AWhen Bob Dylan was awarded the Nobel Prize in Literature in 2016 and rudely waited a long time for a sign as to whether he was willing to accept it, a misunderstanding threatened by the award may have made him hesitate: he is a poet who also sings his poems.
But songs are something different from literature, he emphasized in his Nobel Prize lecture: “They should be sung, not read.” What happens to lyrics and music is similar to alchemy, writes Dylan in his new book “The Philosophy of Modern Songs”. . Music proves, like all art, “that one plus one is three under optimal conditions”.
As the alchemist of songwriting, Dylan refuses to subject the sixty-six songs he hand-picked to intellectual analysis. Aesthetic head births are not his thing. As a young lad, he’d put on two hundred Woody Guthrie songs before he wrote his first. This artist, of all people, who, because of his lyrics, has a loyal following of performers trailing behind him like a comet’s tail, writes in everyone’s album that songs strive “not to be understood”.
Music is an area in which the cleverness of specialists does nothing to unravel mysteries: “In fact, one could even object that the more one deals with music, the less one understands it. Take two people – one studies contrapuntal music theory, the other cries when he hears a sad song. Which of the two understands the music better?”
Lightness and depth, lankness and emotion
Dylan offers neither an autobiography along the songs of others – not a song by Woody Guthrie, not a song by Robert Johnson, not a word on Joan Baez – nor a masterclass cast in book form, which unveils the secrets of how to write a good song.
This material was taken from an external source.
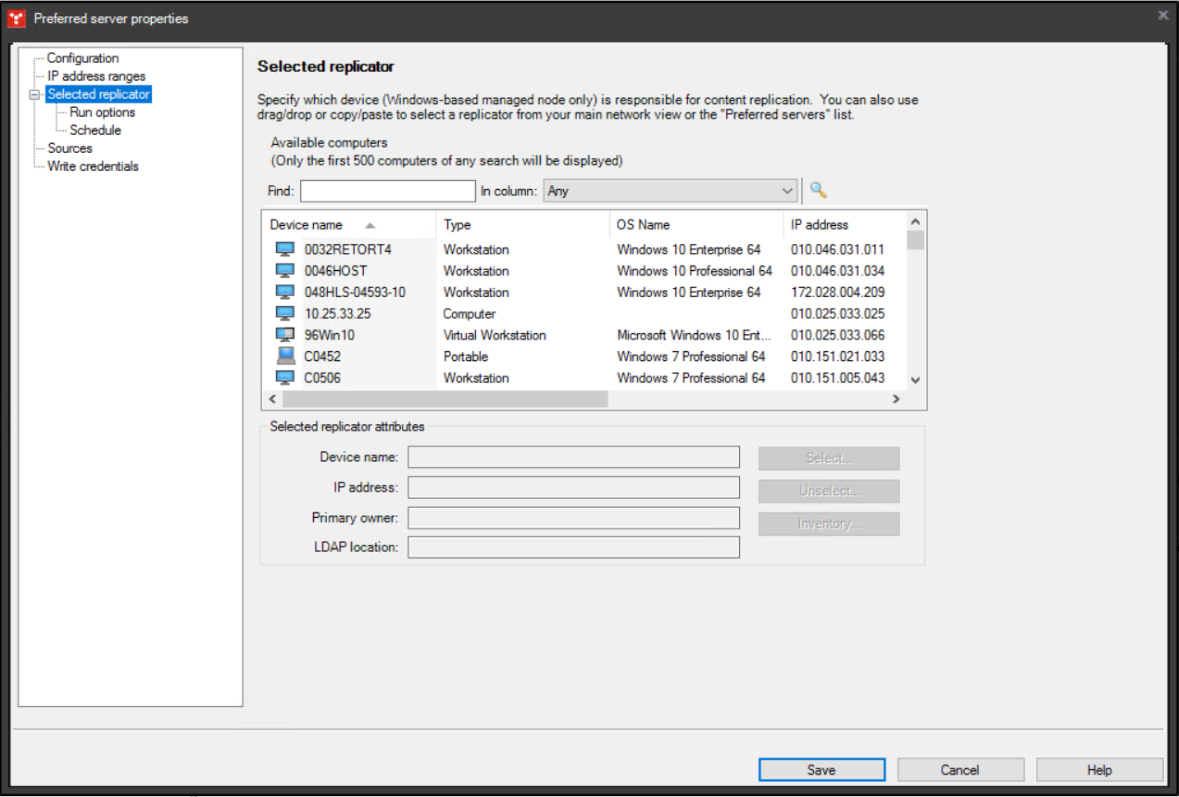Click the computer icon beside 10.25.33.25
Image resolution: width=1179 pixels, height=797 pixels.
tap(284, 313)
He seldom quotes lyrics, and his imaginative interpretations sometimes unrestrainedly exceed the meaning of the songs. He only occasionally goes into compositional moments and performance refinements, although he always starts with the performing artist and not the composer.
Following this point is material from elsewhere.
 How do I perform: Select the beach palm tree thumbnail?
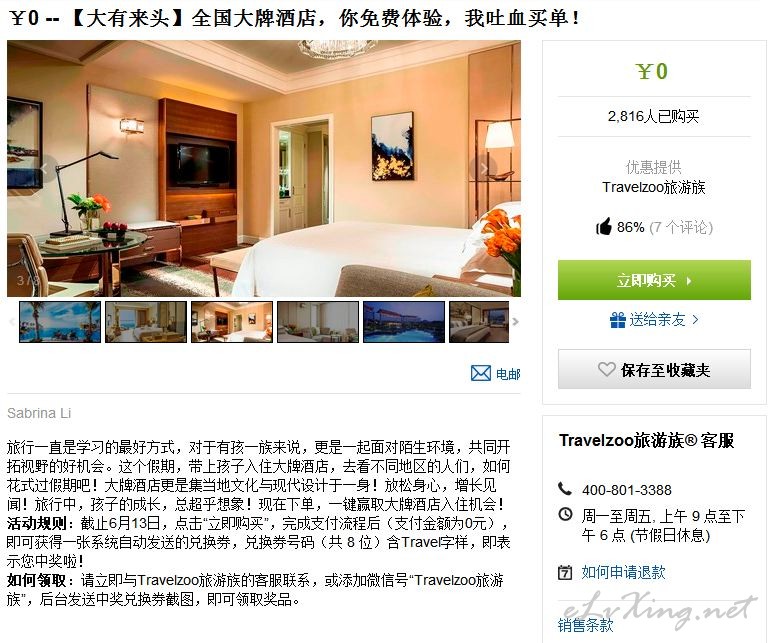[x=60, y=322]
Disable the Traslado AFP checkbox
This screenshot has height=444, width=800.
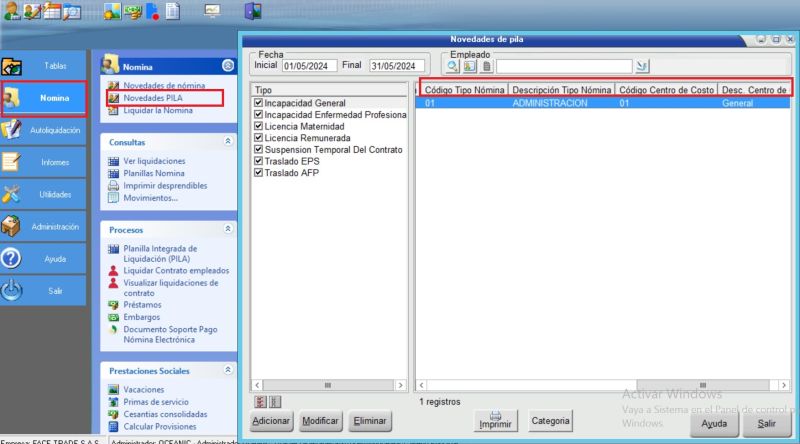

Of course, that doesn’t prevent him from having an ear for the originality of the arrangements of a song by Hank Williams, recognizing the essence of electric simplicity in Jimmy Reed’s guitar playing, going into the peculiarities of Little Walter’s and Dean Martin’s singing, in bluegrass the to identify the ancestors of heavy metal and to warn beginners of songwriting against hiding behind the filigree.
Also, you shouldn’t stand in the way of a song by taking yourself too seriously: “Diaries set to music don’t guarantee a moving song.” In general, a good story has little to do with truth, and neither does a good song.
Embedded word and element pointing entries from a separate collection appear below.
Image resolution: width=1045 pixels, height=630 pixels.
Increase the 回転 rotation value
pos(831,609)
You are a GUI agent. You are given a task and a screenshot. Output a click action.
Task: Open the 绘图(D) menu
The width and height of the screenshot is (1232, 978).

Dylan gives the reader an insight into his experiences with songs and their place in life in a serious and at the same time funny way. The charm of the precise conversational tone, trained on his own radio broadcasts, lies in the balance between lightness and depth, sluggishness and emotion. The book, which is splendidly equipped with surprising photos, comes across as light-footed. Dylan meanders between songs like “Pancho And Lefty,” “Tutti Frutti,” “Black Magic Woman,” “Blue Suede Shoes,” “Volare,” and “Strangers in the Night,” while also peddling Elvis, The Who, and The Clash a like on Willie Nelson and The Fugs.